Le représentant du Centre culturel islamique (CCI), Assad Bhuglah, a déclaré qu’il serait « injuste » d’oublier le Dr Idrice Goumany, qui donna sa vie pour sauver celle des autres, notamment des immigrants indiens arrivés dans l’île au début du 19e siècle et qui avait contracté la variole, une maladie infectieuse qui décima des milliers de personnes à cette époque. C’était hier lors d’un recueillement dans l’enceinte du Club Med à Pointe-aux-Canonniers sur la tombe du médecin, mort le 28 juillet 1889 de cette même maladie.

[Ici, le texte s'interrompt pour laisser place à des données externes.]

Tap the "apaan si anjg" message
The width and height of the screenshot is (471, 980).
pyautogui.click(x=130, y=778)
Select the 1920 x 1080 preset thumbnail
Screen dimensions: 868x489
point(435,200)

« Cet homme qui repose ici dans cette tombe est très important pour l’histoire culturelle et celle de l’immigration de Maurice », a affirmé Assad Bhuglah en se recueillant sur la tombe du Dr Idrice Goumany.  « Au moment où nous célébrons l’arrivée des immigrants indiens à Maurice, nous avons tendance parfois à oublier que ce médecin a donné sa vie pour sauver celle des autres », a-t-il poursuivi, avant de rappeler que le Dr Idrice Goumany avait accepté de travailler à la Station de quarantaine où étaient soignés les malades atteints de la variole. « Lorsqu’il est tombé malade lui-même, il n’y avait aucun médecin pour le soigner. Même sa famille ne pouvait le rendre visite ici, car c’était une zone interdite. Il est mort le 28 juillet 1889, il avait tout juste 30 ans ».
Pour sa part, Nassim Goumany, un membre de la famille Goumany, s’est dit heureuse qu’après plus d’un siècle d’oubli, « la contribution et le sacrifice du Dr Goumany soient enfin reconnus ». Elle a retracé la vie du médecin, né à Camp-des-Lascars, aujourd’hui Plaine-Verte, après que son père était venu à Maurice de l’Inde, comme un « lascar », soit un marin indien. « Notre famille est très fière de la contribution des lascars au développement de l’île Maurice », a-t-elle ajouté.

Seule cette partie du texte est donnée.